What the exercise asks =
Going down the data below, set down exactly the line with "Image resolution: width=754" and each line after it through the line with "Image resolution: width=600"; no other lines.

Recorded information =
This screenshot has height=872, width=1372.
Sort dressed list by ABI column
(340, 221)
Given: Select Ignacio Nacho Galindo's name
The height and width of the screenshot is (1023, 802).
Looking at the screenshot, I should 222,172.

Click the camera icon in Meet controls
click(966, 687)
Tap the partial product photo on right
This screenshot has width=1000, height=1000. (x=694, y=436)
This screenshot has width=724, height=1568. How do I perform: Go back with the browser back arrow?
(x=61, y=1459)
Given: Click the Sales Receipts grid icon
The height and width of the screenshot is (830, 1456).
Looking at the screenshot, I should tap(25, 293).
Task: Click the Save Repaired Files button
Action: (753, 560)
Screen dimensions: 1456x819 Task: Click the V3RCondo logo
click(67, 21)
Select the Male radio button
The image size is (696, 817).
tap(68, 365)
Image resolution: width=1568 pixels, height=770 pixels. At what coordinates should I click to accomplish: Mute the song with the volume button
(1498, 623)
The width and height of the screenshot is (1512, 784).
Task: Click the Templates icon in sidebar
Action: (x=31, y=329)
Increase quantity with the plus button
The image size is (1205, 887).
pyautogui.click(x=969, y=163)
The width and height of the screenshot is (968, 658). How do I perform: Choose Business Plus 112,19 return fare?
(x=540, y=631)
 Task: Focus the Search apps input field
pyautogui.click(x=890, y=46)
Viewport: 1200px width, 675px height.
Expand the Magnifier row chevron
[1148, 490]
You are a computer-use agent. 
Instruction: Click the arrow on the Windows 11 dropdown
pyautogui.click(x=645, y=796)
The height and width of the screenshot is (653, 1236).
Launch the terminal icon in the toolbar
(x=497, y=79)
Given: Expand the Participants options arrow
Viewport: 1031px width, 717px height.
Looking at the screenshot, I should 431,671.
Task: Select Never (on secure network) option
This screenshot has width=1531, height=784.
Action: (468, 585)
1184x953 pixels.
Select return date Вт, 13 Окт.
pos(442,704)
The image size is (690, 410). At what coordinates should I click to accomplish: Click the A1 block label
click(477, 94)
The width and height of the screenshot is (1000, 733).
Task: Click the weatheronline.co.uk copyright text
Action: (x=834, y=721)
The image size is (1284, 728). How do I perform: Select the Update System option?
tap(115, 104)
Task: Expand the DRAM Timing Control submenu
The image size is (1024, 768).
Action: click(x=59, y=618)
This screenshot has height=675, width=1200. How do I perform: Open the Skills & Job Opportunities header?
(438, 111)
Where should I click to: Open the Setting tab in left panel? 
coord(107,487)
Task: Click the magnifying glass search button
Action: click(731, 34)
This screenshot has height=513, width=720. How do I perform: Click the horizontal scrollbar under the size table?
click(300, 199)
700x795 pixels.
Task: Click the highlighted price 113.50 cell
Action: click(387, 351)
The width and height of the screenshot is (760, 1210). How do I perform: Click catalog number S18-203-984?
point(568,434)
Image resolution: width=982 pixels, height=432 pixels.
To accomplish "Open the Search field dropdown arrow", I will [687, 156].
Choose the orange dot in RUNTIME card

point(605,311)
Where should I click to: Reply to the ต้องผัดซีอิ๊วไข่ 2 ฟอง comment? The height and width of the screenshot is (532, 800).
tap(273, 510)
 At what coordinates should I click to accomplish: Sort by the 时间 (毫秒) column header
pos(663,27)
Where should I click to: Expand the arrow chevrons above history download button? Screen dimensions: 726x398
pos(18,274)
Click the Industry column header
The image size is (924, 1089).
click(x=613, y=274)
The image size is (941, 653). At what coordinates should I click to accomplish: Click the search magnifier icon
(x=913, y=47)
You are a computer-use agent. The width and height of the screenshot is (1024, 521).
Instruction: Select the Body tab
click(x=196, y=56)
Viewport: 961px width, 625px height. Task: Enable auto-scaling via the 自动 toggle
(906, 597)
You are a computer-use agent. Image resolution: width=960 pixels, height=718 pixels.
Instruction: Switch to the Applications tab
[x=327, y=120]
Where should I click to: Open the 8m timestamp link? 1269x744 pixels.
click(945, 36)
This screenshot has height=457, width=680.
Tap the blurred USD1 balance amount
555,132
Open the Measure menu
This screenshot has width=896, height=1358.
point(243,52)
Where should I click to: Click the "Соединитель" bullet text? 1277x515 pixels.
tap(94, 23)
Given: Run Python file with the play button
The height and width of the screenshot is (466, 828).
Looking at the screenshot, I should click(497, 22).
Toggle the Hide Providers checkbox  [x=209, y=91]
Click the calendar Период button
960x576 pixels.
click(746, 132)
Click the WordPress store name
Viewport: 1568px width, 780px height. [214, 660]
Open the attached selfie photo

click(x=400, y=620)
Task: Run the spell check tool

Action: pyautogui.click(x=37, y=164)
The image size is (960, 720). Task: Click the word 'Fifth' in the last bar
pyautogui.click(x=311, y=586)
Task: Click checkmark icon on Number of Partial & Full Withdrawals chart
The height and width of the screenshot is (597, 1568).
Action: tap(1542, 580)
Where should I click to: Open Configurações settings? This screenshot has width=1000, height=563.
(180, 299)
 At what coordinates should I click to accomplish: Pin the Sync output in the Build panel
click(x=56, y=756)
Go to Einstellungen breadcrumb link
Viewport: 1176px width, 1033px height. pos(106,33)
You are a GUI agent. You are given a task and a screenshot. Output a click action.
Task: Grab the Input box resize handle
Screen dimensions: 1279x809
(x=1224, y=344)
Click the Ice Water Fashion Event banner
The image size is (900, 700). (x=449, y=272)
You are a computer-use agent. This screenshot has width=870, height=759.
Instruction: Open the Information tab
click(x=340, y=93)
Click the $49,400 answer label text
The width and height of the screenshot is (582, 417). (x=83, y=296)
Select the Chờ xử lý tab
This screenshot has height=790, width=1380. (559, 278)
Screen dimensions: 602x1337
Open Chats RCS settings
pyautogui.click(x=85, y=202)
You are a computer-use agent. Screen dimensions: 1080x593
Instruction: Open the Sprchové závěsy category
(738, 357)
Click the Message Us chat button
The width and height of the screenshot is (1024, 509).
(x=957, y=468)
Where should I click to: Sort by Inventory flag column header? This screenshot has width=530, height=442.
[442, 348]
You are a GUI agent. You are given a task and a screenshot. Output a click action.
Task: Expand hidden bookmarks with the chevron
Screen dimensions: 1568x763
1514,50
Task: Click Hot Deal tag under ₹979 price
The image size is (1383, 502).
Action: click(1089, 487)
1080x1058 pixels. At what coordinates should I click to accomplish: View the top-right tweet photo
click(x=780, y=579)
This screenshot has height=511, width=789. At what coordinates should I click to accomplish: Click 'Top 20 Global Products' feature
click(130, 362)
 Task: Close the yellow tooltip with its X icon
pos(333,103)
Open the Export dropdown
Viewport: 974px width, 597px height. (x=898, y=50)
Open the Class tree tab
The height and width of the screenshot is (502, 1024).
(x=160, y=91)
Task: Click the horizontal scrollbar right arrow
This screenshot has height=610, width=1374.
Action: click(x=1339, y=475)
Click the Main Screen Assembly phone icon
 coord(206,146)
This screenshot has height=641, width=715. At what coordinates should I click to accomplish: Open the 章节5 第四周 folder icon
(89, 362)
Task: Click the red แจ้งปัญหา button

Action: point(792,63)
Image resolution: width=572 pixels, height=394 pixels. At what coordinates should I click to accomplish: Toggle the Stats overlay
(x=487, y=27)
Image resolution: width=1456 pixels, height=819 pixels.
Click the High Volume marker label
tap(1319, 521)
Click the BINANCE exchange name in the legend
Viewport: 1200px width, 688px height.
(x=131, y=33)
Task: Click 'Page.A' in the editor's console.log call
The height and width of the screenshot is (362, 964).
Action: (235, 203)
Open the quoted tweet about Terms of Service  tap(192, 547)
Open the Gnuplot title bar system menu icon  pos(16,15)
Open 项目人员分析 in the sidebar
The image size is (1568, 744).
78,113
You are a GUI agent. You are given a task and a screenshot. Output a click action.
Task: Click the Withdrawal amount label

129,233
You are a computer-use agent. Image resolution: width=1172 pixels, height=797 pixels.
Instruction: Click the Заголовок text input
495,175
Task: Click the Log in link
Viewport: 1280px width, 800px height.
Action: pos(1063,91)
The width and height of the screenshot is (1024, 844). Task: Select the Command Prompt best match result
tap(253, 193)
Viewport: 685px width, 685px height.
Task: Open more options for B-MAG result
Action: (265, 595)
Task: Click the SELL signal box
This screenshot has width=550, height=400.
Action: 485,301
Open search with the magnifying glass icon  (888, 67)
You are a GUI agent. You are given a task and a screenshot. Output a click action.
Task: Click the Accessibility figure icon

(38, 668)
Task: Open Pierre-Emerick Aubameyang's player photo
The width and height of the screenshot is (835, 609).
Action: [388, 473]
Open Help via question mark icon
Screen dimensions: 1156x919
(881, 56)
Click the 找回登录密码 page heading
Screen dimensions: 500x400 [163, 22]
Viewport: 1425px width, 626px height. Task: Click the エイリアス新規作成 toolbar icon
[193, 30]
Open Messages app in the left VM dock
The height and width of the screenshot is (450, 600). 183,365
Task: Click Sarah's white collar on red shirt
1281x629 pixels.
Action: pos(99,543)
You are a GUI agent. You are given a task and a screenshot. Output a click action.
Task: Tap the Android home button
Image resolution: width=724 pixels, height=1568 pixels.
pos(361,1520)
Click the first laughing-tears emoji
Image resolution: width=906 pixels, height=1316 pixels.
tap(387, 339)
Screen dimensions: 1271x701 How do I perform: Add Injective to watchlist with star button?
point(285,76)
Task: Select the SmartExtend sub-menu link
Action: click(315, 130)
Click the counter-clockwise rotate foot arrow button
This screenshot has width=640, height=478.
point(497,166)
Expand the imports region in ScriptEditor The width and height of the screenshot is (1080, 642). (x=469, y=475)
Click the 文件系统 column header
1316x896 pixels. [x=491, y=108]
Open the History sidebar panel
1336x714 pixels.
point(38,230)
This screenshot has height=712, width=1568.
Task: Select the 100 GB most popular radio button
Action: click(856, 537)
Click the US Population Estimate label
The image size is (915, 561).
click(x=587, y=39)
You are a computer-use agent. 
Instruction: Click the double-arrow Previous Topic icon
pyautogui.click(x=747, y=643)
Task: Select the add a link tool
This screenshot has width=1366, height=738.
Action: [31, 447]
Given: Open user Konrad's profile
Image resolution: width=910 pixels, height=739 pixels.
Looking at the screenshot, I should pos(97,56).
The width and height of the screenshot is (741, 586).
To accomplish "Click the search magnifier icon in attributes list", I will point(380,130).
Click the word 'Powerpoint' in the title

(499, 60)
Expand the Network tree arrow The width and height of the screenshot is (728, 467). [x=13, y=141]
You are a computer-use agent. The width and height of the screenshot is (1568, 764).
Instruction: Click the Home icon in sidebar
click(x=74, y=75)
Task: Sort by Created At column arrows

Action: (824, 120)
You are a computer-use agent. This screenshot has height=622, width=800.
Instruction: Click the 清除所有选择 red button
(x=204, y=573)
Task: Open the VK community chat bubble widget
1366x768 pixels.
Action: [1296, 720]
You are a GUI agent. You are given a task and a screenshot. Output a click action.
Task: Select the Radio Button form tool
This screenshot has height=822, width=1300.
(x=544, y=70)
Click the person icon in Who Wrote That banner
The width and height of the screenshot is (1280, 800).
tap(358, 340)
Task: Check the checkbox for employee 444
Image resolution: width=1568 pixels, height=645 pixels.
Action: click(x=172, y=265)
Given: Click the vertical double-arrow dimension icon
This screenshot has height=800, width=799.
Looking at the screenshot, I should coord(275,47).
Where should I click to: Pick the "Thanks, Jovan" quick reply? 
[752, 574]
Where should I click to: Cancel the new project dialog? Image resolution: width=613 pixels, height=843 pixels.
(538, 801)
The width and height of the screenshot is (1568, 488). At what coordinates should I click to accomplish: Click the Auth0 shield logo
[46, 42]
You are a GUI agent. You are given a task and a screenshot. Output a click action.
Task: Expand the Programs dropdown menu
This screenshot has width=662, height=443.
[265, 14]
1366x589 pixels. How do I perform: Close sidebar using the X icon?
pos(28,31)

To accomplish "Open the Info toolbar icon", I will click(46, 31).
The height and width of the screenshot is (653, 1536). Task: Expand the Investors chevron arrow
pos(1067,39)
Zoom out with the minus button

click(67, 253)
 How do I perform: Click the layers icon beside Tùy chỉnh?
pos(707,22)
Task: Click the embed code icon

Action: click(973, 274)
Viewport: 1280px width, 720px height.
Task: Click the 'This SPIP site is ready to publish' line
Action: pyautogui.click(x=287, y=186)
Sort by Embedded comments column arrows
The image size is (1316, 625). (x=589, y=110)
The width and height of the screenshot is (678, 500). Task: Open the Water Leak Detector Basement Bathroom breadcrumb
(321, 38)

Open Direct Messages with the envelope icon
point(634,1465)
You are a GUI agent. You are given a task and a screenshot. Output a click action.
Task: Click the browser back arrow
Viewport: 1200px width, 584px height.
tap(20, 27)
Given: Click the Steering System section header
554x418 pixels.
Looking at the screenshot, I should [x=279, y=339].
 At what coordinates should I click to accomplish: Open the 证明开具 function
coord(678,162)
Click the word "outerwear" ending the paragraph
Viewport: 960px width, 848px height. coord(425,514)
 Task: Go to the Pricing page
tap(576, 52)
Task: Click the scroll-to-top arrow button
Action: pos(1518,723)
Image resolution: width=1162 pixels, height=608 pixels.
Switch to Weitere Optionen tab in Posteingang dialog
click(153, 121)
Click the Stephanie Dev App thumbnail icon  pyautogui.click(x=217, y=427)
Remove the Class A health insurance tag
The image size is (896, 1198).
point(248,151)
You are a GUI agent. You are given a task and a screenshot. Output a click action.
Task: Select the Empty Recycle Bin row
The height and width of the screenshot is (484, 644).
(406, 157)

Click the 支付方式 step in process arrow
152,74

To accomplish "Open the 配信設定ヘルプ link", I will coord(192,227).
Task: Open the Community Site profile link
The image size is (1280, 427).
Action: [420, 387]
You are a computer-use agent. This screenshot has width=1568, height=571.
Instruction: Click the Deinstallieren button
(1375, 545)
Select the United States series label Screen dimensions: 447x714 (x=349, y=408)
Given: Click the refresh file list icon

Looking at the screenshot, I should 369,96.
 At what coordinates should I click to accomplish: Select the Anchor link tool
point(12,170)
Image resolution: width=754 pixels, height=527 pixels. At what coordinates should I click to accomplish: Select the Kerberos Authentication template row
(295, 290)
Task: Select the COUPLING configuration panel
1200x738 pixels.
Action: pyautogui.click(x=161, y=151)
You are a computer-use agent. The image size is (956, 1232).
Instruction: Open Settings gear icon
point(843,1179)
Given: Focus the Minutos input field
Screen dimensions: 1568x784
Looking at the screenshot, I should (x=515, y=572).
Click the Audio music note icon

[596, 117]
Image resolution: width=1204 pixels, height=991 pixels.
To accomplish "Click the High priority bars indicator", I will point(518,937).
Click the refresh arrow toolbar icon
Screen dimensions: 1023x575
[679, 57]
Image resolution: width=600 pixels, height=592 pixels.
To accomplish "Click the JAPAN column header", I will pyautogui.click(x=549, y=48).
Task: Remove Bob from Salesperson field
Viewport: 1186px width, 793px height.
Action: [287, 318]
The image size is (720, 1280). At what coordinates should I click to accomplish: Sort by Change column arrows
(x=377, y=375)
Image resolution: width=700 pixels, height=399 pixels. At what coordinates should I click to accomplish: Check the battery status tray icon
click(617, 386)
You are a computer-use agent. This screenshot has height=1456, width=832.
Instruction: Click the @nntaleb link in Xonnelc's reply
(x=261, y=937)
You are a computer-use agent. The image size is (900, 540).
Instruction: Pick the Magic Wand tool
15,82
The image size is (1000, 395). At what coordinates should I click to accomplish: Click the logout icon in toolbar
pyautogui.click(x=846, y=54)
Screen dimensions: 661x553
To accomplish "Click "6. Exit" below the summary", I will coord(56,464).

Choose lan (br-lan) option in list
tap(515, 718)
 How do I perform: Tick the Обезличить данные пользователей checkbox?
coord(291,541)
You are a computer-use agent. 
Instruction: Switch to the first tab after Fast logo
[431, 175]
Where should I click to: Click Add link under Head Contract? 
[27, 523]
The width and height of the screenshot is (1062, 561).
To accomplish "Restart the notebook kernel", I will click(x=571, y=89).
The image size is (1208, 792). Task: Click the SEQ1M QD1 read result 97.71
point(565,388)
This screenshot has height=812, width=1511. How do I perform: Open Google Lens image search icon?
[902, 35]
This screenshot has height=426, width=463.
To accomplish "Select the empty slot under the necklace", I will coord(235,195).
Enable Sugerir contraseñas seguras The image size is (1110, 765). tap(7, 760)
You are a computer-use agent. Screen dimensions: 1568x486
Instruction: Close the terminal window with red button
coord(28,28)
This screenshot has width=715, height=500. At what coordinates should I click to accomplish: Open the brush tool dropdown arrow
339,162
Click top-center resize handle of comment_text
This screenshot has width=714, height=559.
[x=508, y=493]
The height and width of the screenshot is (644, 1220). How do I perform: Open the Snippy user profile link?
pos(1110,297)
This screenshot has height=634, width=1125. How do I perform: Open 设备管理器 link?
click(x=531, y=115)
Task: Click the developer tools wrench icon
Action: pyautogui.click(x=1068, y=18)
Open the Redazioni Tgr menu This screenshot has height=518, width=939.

Solution for this problem =
Image resolution: width=754 pixels, height=527 pixels. At what coordinates should I click to accomplish: Select the Kerberos Authentication template row
(295, 290)
Task: Select the COUPLING configuration panel
1200x738 pixels.
Action: pyautogui.click(x=161, y=151)
You are a computer-use agent. The image size is (956, 1232).
Instruction: Open Settings gear icon
point(843,1179)
Given: Focus the Minutos input field
Screen dimensions: 1568x784
Looking at the screenshot, I should (x=515, y=572).
Click the Audio music note icon

[596, 117]
Image resolution: width=1204 pixels, height=991 pixels.
To accomplish "Click the High priority bars indicator", I will point(518,937).
Click the refresh arrow toolbar icon
Screen dimensions: 1023x575
[679, 57]
Image resolution: width=600 pixels, height=592 pixels.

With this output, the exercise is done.